The film's pièce de résistance is Paul Giamatti as run-ragged journalist Arnie Blondestone, who is attempting to make sense of the drug's influence and significance by interviewing the modern-day David in a Chinese restaurant. It may go without saying (but here goes anyway) that Coscarelli didn't have a big budget to make John Dies at the End. If something this ambitious had been attempted by a studio, it would have cost $250 million and taken years to get made. Instead, Coscarelli (who also adapted the book) embraces the discount look of his production (which actually looks pretty good considering).
The director also relies heavily on the book's philosophies on existence, perception, fate and what exactly life is showing us. It's also a hoot at times, tapping into stoner comedies of the past, classic horror scares, and old-school sci-fi paranoia and delusional visions. For those who worship at the feet of Coscarelli's Phantasm film (as well you should), there's a similar dreamy vibe, but with higher stakes and maybe a bit less atmosphere. Combined with some absolutely stellar supporting work from the likes of Guillermo del Toro regular Doug Jones, Clancy Brown and Glynn Turman, and you have yourself one hell of a ride that takes our heroes right up to the brink of the world's end, one that may not be for the faint of heart or the narrow of mind. After a couple of drinks (or a hit of Soy Sauce), John Dies at the End will probably make a whole lot more sense.

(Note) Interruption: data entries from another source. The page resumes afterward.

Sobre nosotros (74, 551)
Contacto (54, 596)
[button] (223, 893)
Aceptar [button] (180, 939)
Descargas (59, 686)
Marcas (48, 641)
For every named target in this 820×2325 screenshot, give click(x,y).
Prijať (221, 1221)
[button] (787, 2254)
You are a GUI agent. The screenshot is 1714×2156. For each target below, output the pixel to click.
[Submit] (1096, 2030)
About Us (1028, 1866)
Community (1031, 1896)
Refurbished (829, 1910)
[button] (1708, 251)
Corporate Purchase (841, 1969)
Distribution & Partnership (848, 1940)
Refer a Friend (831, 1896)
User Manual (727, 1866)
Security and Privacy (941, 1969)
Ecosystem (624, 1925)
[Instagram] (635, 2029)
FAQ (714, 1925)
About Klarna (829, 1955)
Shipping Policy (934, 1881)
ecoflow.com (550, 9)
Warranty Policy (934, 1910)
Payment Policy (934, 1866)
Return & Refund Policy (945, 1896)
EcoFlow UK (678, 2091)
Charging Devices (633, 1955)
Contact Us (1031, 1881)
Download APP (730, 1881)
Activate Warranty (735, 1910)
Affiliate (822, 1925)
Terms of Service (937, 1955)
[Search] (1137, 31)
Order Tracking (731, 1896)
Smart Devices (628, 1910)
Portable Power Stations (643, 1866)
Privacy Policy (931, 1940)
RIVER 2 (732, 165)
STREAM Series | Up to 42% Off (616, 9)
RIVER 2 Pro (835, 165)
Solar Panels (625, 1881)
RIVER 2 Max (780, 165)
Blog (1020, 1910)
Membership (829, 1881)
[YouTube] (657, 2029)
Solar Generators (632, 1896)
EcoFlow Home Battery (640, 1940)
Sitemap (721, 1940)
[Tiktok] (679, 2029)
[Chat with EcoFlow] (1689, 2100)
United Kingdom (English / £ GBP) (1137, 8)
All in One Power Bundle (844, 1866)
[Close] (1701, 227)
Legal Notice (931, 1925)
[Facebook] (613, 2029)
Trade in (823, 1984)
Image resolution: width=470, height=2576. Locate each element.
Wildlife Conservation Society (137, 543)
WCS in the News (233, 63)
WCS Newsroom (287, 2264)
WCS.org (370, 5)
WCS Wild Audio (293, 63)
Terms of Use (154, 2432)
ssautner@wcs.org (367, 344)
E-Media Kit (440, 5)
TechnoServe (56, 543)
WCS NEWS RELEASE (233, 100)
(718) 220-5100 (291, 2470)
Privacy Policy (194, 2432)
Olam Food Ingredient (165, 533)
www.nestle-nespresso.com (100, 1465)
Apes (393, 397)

The film opens in Chicago today at the Music Box Theatre, with Coscarelli presenting the 7:20pm screening. The film will be followed by a Q&A with Coscarelli (moderated by yours truly), who will then introduce a 9:45pm showing of his previous film, Bubba Ho-Tep. On Saturday, Feb. 9, Coscarelli presents another 7:20pm screening of John Dies at the End (with post-screening Q&A), followed by a 9:45pm screening of his horror sequel Phantasm II.